Roles were multiplying faster than anyone could track. What started as a clean access model had turned into a storm of uncontrolled permissions across multiple clouds, hundreds of accounts, and thousands of users. The term for it is Role Explosion — and in large-scale multi-cloud environments, it can quietly sink your ability to manage security, compliance, and cost.
Multi-cloud access management is supposed to give freedom. It promises agility, resilience, and vendor-neutral architecture. But when every cloud provider comes with its own identity system, policy syntax, and permission scope, the challenge is no longer getting access — it’s controlling it without drowning in complexity. Role Explosion happens when a simple role-per-function model mutates into sprawling, overlapping sets of privileges that no one fully understands.
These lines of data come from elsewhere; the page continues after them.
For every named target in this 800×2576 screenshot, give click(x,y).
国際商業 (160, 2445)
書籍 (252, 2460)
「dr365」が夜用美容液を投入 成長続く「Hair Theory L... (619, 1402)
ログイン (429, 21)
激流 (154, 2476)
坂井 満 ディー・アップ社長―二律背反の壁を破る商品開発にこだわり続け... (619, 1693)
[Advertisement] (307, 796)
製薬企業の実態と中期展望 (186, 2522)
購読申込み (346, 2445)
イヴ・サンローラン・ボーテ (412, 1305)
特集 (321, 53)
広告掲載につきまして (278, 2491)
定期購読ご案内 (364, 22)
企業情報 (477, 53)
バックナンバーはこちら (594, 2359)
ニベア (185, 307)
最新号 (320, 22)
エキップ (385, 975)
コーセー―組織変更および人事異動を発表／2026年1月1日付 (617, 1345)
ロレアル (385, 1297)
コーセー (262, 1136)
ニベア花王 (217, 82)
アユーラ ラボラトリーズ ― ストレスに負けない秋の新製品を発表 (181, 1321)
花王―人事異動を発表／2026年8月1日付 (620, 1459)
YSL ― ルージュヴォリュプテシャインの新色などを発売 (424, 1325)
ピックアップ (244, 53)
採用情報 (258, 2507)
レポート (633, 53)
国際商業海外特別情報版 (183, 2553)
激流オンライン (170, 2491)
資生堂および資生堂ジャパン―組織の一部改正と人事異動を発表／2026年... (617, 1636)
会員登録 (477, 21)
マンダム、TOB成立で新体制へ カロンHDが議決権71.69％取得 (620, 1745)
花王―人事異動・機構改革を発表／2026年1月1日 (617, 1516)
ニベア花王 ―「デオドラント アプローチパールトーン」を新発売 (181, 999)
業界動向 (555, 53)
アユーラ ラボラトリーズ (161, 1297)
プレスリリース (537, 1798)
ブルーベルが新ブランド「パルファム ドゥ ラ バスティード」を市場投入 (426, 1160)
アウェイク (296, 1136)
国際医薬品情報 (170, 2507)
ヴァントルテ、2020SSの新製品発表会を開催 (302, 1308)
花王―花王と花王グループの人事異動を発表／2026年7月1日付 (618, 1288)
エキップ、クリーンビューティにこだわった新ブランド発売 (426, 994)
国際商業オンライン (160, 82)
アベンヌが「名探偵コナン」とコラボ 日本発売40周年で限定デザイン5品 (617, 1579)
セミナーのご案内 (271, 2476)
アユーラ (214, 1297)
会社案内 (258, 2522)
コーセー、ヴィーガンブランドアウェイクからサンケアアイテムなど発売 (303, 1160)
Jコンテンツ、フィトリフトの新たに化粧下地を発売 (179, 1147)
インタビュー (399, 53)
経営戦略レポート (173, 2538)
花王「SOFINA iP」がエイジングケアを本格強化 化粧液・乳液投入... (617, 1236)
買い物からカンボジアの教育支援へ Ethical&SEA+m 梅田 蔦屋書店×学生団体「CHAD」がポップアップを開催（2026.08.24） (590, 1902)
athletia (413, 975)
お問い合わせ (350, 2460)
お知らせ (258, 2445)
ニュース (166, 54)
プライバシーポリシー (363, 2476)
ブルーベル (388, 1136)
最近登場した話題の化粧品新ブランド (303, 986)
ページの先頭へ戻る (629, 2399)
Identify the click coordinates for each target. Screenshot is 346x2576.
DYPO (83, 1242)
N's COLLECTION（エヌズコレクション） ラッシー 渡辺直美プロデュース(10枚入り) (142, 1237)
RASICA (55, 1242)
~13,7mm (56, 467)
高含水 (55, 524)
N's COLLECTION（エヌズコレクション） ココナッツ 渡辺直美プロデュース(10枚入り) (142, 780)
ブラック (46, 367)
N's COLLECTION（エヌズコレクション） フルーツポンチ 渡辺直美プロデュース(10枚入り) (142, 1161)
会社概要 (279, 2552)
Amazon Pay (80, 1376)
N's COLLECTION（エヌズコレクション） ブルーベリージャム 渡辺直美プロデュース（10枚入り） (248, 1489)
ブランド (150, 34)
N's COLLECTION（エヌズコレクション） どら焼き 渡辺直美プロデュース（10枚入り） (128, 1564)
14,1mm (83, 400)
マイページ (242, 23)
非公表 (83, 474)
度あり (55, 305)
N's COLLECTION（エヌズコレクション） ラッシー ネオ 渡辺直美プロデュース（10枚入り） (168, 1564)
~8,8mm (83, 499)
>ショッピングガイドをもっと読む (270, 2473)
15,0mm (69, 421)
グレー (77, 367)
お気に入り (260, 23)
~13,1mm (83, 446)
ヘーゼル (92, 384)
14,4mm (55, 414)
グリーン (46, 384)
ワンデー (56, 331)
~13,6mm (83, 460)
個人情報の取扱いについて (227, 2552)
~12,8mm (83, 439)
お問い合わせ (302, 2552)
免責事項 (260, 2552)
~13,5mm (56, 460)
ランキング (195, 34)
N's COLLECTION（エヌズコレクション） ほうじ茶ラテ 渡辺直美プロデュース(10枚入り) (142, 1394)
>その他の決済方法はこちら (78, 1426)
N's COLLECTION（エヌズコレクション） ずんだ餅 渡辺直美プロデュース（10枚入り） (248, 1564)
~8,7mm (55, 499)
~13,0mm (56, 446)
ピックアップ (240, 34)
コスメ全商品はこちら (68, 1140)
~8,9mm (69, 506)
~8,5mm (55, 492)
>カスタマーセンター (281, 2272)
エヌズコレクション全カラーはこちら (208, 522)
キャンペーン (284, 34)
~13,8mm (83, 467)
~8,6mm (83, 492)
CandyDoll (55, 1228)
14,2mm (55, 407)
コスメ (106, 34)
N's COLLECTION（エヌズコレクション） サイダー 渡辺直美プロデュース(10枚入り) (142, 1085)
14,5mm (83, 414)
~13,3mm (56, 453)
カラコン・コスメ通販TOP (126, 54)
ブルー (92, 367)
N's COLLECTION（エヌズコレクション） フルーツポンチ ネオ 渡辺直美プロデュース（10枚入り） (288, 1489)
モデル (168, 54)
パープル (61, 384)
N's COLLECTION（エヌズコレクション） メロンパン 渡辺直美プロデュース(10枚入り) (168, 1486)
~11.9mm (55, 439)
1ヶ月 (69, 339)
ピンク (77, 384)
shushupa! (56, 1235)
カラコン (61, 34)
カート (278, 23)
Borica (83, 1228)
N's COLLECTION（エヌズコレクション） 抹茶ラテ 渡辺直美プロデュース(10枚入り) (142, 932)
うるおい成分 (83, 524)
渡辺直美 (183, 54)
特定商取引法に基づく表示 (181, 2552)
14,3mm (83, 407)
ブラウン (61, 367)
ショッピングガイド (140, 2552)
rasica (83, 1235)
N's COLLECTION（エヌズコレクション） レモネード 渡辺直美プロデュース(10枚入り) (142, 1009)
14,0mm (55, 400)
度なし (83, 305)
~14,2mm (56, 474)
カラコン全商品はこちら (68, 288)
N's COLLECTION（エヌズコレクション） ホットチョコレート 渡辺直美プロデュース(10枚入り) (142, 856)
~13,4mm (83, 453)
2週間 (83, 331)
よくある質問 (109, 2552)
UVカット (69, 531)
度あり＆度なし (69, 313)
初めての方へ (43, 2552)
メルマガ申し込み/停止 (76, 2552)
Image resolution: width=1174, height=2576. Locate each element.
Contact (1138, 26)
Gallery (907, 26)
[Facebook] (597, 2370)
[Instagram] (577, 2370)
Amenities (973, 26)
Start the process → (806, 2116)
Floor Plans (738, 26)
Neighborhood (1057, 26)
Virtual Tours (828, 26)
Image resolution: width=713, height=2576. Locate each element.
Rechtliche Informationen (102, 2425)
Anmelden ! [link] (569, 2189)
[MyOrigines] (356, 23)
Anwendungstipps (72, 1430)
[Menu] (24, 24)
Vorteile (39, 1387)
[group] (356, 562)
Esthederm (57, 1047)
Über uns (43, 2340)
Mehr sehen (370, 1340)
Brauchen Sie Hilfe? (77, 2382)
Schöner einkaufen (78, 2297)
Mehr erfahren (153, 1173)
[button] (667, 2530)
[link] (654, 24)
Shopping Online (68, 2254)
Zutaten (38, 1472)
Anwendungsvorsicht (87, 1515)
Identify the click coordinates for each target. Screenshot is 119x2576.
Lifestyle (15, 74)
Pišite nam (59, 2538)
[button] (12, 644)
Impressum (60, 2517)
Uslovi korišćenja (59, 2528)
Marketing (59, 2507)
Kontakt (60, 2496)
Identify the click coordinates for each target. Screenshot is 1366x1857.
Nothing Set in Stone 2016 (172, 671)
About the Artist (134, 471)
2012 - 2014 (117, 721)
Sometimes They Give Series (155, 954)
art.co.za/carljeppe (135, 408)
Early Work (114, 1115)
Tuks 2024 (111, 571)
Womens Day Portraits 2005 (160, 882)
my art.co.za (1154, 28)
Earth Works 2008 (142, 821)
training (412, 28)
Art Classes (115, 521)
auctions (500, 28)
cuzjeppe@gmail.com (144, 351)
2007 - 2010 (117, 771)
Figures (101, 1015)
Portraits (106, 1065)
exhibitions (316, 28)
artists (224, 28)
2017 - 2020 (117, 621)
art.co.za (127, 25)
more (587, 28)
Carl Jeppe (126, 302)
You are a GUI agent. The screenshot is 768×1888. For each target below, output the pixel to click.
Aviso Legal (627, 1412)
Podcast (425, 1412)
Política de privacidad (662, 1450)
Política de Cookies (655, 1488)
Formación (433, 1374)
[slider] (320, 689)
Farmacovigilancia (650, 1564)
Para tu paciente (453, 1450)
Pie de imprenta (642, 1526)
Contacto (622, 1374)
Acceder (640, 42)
The signs show early if you know where to look. Audit logs that take hours to trace. Employees with roles no one remembers assigning. Engineer onboarding that requires dozens of discrete permissions across AWS, Azure, GCP, and more. You can’t scale governance when each new application, microservice, or compliance requirement triggers the creation of yet another role, another policy, another binding. Multiply that by the number of environments, and you get exponential growth in objects you need to track and secure.
The risks grow alongside the bulk. Over-provisioned roles create attack surfaces that attackers love. Under-provisioned roles slow down teams, pushing them towards risky workarounds. The operational overhead of role maintenance often means stale accounts remain, permissions are never revoked, and “temporary” access becomes permanent. This is how small cracks break large systems.